Ouvindo toda a barulheira, levantei-me com extrema dificuldade e, sentindo dores a cada passo, fui até o depósito. Conforme me aproximava do centro da confusão, os piratas me encaravam com um misto de preocupação e raiva. Quase todos estavam com as espadas à postos, e eu só pude imaginar o pior.

— Eu posso explicar, capitão — Anselmo disse assim que me viu.

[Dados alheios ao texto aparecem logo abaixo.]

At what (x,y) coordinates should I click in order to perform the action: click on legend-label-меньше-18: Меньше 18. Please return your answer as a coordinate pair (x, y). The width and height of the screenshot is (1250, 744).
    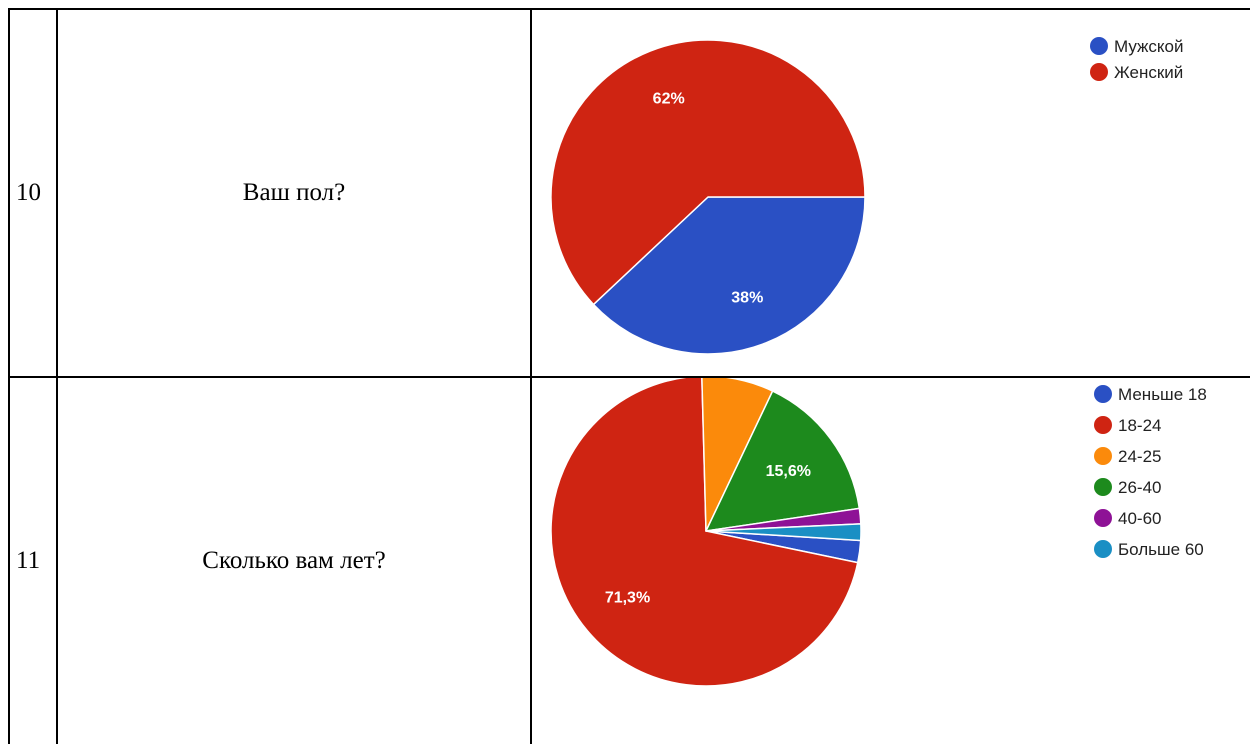
    Looking at the image, I should click on (1162, 394).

As dores e o calor pareciam me derreter, mas ver o corpo sem vida de Lovecraft fez com que minhas pernas também se enfraquecessem, fazendo com que eu caísse no chão.

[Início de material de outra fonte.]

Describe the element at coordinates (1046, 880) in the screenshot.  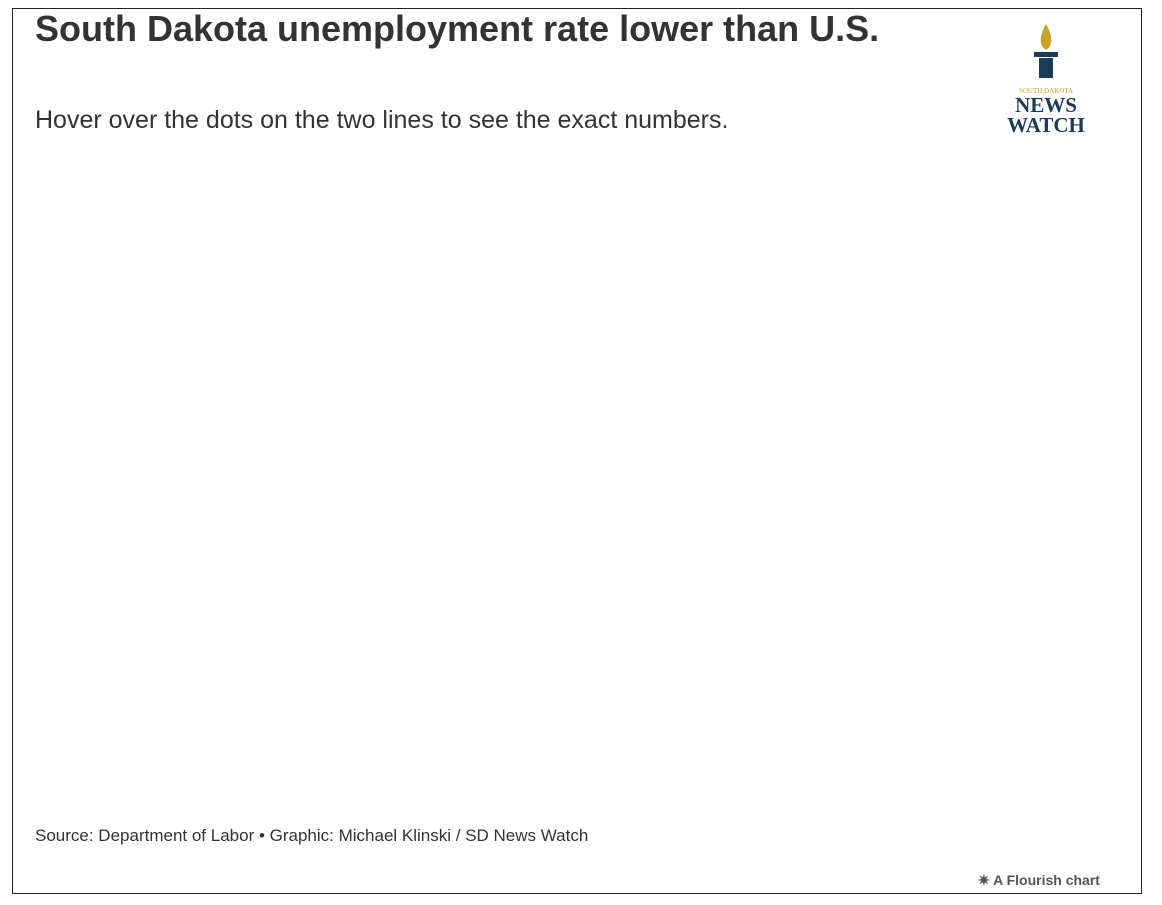
I see `credit-text: A Flourish chart` at that location.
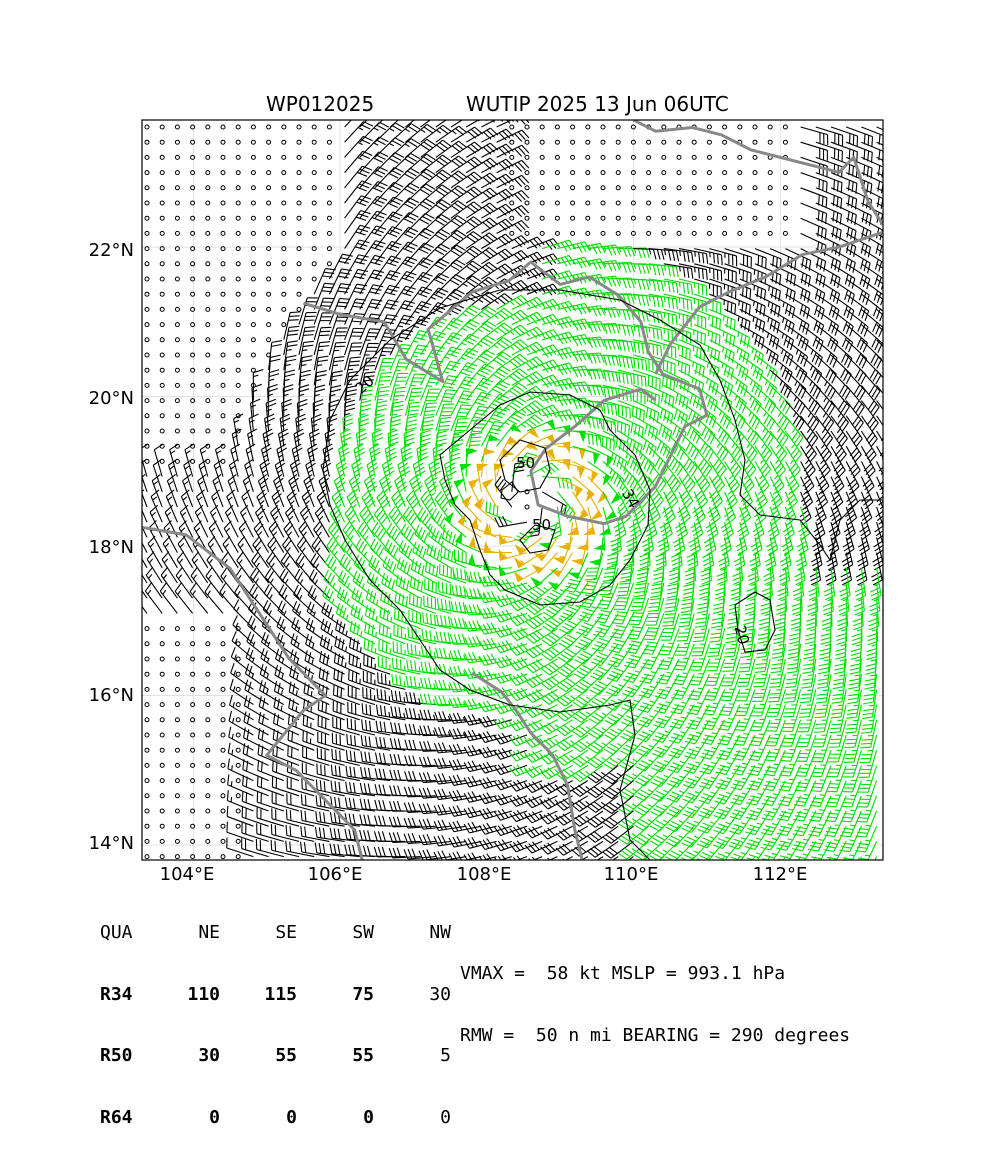 This screenshot has width=1000, height=1149. Describe the element at coordinates (542, 525) in the screenshot. I see `contour-label-inner-b: 50` at that location.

Assistindo à cena, Ghedi chamou a atenção de Anselmo e em seguida apontou para mim. Falou algo que não entendi de primeira, mas depois percebi do que se tratava: Anselmo deveria misturar aqueles conjuntos de ervas com água e depois me dar.

Ouvi protestos, alguns companheiros me dizendo que aquilo era fruto de bruxaria.

— O que posso fazer? Vou morrer de todo jeito — respondi antes de ingerir toda a bebida.

O que se passou em meu corpo não pode ser descrito em uma reles missiva, mas senti como se a própria mágica celeste me atravessasse. Como num passe de mágica, senti as forças serem restauradas, o calor passando, as dores aliviando e as pernas prontas para me deixarem em pé de novo.

Levantei-me e caminhei até o garoto, que se escondeu atrás de Anselmo. Falei em alto e bom inglês:

— Ghedi, você fez um milagre aqui. Seja bem-vindo à tripulação do Barba Negra!

O garoto deu um discreto sorriso e, logo em seguida, dezenas de piratas envergonhados se ajoelharam, pedindo desculpas e dando as boas vindas ao novo membro da família.

— Quanto a ele — olhei para o cadáver de Lovecraft —, joguem-no ao mar!